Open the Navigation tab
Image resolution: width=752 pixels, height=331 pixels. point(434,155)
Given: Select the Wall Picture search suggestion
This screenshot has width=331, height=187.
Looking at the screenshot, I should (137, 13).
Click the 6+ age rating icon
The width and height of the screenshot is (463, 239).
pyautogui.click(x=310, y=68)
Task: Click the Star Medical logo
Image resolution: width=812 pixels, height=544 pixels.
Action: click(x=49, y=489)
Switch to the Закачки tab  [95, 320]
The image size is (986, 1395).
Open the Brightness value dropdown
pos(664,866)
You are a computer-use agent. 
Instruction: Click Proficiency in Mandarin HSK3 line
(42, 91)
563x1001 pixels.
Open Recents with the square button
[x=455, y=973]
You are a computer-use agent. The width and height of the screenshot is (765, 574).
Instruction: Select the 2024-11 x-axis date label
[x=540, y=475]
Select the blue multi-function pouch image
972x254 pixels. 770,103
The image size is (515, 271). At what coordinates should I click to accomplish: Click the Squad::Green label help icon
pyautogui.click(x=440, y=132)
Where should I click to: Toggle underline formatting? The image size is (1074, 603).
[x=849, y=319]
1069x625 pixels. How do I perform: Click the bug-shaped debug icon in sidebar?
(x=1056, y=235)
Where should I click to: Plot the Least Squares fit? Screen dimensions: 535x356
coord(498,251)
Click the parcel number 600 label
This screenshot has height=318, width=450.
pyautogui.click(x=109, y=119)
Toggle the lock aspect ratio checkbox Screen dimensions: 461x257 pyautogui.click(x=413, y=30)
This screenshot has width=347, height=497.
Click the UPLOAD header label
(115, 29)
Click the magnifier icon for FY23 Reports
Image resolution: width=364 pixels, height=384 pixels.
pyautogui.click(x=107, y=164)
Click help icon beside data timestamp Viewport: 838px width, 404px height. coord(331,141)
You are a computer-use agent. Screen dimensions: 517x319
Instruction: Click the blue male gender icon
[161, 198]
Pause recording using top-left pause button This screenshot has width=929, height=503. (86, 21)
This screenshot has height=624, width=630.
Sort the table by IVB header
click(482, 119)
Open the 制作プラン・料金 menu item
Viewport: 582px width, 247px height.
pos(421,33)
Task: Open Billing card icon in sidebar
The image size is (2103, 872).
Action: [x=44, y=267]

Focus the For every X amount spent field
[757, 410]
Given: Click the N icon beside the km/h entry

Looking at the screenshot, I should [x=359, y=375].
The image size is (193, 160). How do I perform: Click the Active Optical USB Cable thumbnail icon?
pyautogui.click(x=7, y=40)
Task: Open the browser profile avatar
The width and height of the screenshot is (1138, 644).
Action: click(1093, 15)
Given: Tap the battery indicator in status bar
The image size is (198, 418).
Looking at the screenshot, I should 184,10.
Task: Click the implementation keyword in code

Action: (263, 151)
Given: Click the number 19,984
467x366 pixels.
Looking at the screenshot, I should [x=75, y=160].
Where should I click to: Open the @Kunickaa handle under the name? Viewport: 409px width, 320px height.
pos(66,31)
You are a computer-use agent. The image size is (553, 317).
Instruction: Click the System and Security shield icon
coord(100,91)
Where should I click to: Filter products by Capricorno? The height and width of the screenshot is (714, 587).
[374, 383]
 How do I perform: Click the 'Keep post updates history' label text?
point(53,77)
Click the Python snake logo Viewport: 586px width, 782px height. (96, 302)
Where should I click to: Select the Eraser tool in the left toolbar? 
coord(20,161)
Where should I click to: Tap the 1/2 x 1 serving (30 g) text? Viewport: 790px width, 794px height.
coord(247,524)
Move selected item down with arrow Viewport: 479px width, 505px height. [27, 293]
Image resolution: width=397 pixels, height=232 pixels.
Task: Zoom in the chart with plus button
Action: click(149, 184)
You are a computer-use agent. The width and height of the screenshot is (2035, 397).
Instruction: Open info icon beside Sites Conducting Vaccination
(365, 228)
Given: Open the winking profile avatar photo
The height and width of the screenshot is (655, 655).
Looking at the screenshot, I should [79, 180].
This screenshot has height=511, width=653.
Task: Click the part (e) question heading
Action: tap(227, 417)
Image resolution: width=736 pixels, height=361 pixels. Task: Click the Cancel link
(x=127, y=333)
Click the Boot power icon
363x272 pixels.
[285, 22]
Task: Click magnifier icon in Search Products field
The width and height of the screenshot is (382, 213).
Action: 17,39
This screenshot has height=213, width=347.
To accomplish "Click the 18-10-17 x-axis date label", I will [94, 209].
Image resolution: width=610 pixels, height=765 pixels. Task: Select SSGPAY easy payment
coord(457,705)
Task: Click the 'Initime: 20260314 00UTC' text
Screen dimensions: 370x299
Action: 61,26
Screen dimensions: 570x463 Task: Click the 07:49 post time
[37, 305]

═══

TASK INSTRUCTIONS:
Print all the entries above. Keep each one exact.

ANSWER:
Open the Navigation tab
Image resolution: width=752 pixels, height=331 pixels. point(434,155)
Given: Select the Wall Picture search suggestion
This screenshot has width=331, height=187.
Looking at the screenshot, I should (137, 13).
Click the 6+ age rating icon
The width and height of the screenshot is (463, 239).
pyautogui.click(x=310, y=68)
Task: Click the Star Medical logo
Image resolution: width=812 pixels, height=544 pixels.
Action: click(x=49, y=489)
Switch to the Закачки tab  [95, 320]
The image size is (986, 1395).
Open the Brightness value dropdown
pos(664,866)
You are a computer-use agent. 
Instruction: Click Proficiency in Mandarin HSK3 line
(42, 91)
563x1001 pixels.
Open Recents with the square button
[x=455, y=973]
You are a computer-use agent. The width and height of the screenshot is (765, 574).
Instruction: Select the 2024-11 x-axis date label
[x=540, y=475]
Select the blue multi-function pouch image
972x254 pixels. 770,103
The image size is (515, 271). At what coordinates should I click to accomplish: Click the Squad::Green label help icon
pyautogui.click(x=440, y=132)
Where should I click to: Toggle underline formatting? The image size is (1074, 603).
[x=849, y=319]
1069x625 pixels. How do I perform: Click the bug-shaped debug icon in sidebar?
(x=1056, y=235)
Where should I click to: Plot the Least Squares fit? Screen dimensions: 535x356
coord(498,251)
Click the parcel number 600 label
This screenshot has height=318, width=450.
pyautogui.click(x=109, y=119)
Toggle the lock aspect ratio checkbox Screen dimensions: 461x257 pyautogui.click(x=413, y=30)
This screenshot has width=347, height=497.
Click the UPLOAD header label
(115, 29)
Click the magnifier icon for FY23 Reports
Image resolution: width=364 pixels, height=384 pixels.
pyautogui.click(x=107, y=164)
Click help icon beside data timestamp Viewport: 838px width, 404px height. coord(331,141)
You are a computer-use agent. Screen dimensions: 517x319
Instruction: Click the blue male gender icon
[161, 198]
Pause recording using top-left pause button This screenshot has width=929, height=503. (86, 21)
This screenshot has height=624, width=630.
Sort the table by IVB header
click(482, 119)
Open the 制作プラン・料金 menu item
Viewport: 582px width, 247px height.
pos(421,33)
Task: Open Billing card icon in sidebar
The image size is (2103, 872).
Action: [x=44, y=267]

Focus the For every X amount spent field
[757, 410]
Given: Click the N icon beside the km/h entry

Looking at the screenshot, I should [x=359, y=375].
The image size is (193, 160). How do I perform: Click the Active Optical USB Cable thumbnail icon?
pyautogui.click(x=7, y=40)
Task: Open the browser profile avatar
The width and height of the screenshot is (1138, 644).
Action: click(1093, 15)
Given: Tap the battery indicator in status bar
The image size is (198, 418).
Looking at the screenshot, I should 184,10.
Task: Click the implementation keyword in code

Action: (263, 151)
Given: Click the number 19,984
467x366 pixels.
Looking at the screenshot, I should [x=75, y=160].
Where should I click to: Open the @Kunickaa handle under the name? Viewport: 409px width, 320px height.
pos(66,31)
You are a computer-use agent. The image size is (553, 317).
Instruction: Click the System and Security shield icon
coord(100,91)
Where should I click to: Filter products by Capricorno? The height and width of the screenshot is (714, 587).
[374, 383]
 How do I perform: Click the 'Keep post updates history' label text?
point(53,77)
Click the Python snake logo Viewport: 586px width, 782px height. (96, 302)
Where should I click to: Select the Eraser tool in the left toolbar? 
coord(20,161)
Where should I click to: Tap the 1/2 x 1 serving (30 g) text? Viewport: 790px width, 794px height.
coord(247,524)
Move selected item down with arrow Viewport: 479px width, 505px height. [27, 293]
Image resolution: width=397 pixels, height=232 pixels.
Task: Zoom in the chart with plus button
Action: click(149, 184)
You are a computer-use agent. The width and height of the screenshot is (2035, 397).
Instruction: Open info icon beside Sites Conducting Vaccination
(365, 228)
Given: Open the winking profile avatar photo
The height and width of the screenshot is (655, 655).
Looking at the screenshot, I should [79, 180].
This screenshot has height=511, width=653.
Task: Click the part (e) question heading
Action: tap(227, 417)
Image resolution: width=736 pixels, height=361 pixels. Task: Click the Cancel link
(x=127, y=333)
Click the Boot power icon
363x272 pixels.
[285, 22]
Task: Click magnifier icon in Search Products field
The width and height of the screenshot is (382, 213).
Action: 17,39
This screenshot has height=213, width=347.
To accomplish "Click the 18-10-17 x-axis date label", I will [94, 209].
Image resolution: width=610 pixels, height=765 pixels. Task: Select SSGPAY easy payment
coord(457,705)
Task: Click the 'Initime: 20260314 00UTC' text
Screen dimensions: 370x299
Action: 61,26
Screen dimensions: 570x463 Task: Click the 07:49 post time
[37, 305]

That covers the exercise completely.